Why Start Trouble?
Some people think I stir up trouble just for the hell of it. But the truth is, I never looked for controversy for controversy’s sake. There’s always been a principle at stake.
Twenty-five years ago I was in major-league trouble. I had picked a fight with preacher Jerry Falwell by making fun of him in a 1983 parody ad in this magazine. He claimed libel, and the case went all the way to the Supreme Court. Did anybody think I could win it? Hell no. But in 1988 I did—and by unanimous decision.
I learned a few things back then. One: Free speech is not something you can take for granted. Two: Starting trouble is worth it if your cause is just. And three: The bigger the enemy, the messier the fight.
I’m proud of what I did, but I know you don’t always win. Will Wall Street stop being driven by greed because thousands of troublemakers occupied it? No, but they showed that even in our cynical time, people still give a damn. Are you more likely to win your case if you flip off the judge? No, but it shows that the independent human spirit is alive and kicking. That, ultimately, is what justice in our country is measured against: the independent human spirit striving for freedom.
Keep in mind that starting trouble can be a lonely business. When I took my free-speech case to the Supreme Court, I was on my own. Now everyone’s reaping the benefits of my victory. Sometimes it may seem like you don’t have a chance of winning, but you sure as hell won’t if you don’t try.
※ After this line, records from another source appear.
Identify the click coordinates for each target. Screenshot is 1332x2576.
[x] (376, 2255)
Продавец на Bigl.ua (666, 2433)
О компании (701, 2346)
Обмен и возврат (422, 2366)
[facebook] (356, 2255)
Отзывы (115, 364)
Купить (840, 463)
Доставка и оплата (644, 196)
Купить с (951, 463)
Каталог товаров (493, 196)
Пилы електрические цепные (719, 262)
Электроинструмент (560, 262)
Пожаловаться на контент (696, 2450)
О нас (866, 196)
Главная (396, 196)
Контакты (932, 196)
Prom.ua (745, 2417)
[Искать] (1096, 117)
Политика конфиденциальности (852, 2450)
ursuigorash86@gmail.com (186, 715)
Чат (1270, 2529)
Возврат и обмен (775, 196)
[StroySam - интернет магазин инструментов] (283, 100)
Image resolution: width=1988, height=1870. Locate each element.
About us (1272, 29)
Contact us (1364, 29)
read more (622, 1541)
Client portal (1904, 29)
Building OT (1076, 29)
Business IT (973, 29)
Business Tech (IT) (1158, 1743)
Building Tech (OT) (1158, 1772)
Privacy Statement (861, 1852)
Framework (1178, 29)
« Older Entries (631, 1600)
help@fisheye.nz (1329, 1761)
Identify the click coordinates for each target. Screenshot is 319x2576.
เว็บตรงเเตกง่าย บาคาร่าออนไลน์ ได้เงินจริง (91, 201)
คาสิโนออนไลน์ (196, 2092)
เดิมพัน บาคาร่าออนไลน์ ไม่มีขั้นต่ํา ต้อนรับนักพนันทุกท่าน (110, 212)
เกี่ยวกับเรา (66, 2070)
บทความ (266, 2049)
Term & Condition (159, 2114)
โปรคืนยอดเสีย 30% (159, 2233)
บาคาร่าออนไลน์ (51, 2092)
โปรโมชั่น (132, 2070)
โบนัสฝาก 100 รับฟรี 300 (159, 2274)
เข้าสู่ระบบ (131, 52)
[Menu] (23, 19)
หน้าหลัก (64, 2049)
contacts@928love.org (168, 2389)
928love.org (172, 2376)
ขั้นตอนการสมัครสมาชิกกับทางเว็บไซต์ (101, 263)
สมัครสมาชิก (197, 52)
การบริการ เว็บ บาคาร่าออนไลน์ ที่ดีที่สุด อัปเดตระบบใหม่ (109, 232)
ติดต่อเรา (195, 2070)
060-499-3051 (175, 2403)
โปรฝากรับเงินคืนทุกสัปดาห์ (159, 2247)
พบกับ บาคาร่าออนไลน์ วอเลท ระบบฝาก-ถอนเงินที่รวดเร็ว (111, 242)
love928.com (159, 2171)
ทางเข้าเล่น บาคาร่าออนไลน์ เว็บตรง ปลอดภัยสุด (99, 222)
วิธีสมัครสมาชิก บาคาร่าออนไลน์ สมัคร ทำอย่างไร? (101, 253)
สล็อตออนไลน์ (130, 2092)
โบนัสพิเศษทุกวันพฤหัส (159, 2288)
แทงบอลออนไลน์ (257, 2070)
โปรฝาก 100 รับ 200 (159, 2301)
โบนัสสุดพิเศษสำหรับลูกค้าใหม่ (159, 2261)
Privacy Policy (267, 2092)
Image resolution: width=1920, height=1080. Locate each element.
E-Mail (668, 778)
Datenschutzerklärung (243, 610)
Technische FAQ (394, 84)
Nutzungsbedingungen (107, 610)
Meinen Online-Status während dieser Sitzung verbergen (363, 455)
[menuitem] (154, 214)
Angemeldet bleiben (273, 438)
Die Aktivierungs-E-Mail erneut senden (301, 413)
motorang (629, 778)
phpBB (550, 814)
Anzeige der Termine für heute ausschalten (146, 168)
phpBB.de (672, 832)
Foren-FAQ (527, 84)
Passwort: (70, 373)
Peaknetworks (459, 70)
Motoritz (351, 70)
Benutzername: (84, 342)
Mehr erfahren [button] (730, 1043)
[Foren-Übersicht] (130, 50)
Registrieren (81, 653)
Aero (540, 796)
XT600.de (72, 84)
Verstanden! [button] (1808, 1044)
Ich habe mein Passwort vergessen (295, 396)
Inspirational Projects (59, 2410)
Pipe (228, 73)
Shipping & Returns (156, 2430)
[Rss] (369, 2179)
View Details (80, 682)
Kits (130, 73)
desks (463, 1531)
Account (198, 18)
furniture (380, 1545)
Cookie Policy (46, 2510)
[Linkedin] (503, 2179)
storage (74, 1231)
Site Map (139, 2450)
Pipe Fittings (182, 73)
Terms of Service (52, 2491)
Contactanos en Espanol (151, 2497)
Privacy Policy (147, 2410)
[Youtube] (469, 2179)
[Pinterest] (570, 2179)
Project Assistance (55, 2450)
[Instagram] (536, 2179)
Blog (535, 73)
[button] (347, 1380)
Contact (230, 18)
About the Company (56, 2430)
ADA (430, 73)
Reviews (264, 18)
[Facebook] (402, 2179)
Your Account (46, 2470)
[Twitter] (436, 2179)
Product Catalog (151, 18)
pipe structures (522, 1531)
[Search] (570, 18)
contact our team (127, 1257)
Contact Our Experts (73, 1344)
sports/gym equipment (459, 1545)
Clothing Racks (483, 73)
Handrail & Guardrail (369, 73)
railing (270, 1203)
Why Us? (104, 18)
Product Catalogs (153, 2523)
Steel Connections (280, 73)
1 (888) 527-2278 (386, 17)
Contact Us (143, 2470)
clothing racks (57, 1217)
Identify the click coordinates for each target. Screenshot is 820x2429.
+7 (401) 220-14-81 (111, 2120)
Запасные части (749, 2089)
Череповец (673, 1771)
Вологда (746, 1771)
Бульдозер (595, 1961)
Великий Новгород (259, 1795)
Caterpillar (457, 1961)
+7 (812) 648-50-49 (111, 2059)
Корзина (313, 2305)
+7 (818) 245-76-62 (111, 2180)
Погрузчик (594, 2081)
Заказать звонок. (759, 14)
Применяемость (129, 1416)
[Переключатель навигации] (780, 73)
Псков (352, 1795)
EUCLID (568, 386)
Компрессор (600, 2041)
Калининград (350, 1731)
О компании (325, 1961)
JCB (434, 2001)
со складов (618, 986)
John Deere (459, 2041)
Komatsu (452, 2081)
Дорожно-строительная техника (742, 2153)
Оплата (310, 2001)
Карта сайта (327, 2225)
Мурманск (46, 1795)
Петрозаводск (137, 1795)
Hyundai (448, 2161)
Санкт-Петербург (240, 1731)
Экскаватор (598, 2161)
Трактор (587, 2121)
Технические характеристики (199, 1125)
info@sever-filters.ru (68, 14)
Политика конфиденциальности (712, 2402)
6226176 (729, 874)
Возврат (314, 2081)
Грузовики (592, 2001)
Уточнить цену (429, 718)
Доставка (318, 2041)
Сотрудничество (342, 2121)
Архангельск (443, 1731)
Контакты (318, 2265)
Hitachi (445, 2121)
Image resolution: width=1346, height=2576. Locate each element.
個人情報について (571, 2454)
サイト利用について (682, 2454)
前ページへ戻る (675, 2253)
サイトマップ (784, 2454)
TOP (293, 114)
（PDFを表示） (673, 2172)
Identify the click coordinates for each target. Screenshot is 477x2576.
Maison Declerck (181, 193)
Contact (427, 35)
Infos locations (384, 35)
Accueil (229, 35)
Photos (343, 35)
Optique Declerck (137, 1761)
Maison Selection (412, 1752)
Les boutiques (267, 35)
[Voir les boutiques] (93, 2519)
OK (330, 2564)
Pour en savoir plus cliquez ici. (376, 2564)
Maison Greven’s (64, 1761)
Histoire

Not a lot of people have gone looking for trouble as much as I have, and I have the scars to prove it. Everything I know I learned the hard way. Why didn’t I ever learn my lesson and shut the hell up? Because life may be a bitch when you’re fighting for freedom, but the other option is worse.
My greatest hope is that the next generation will look at what I’ve done and realize that sometimes there’s no greater honor than being a righteous pain in the ass.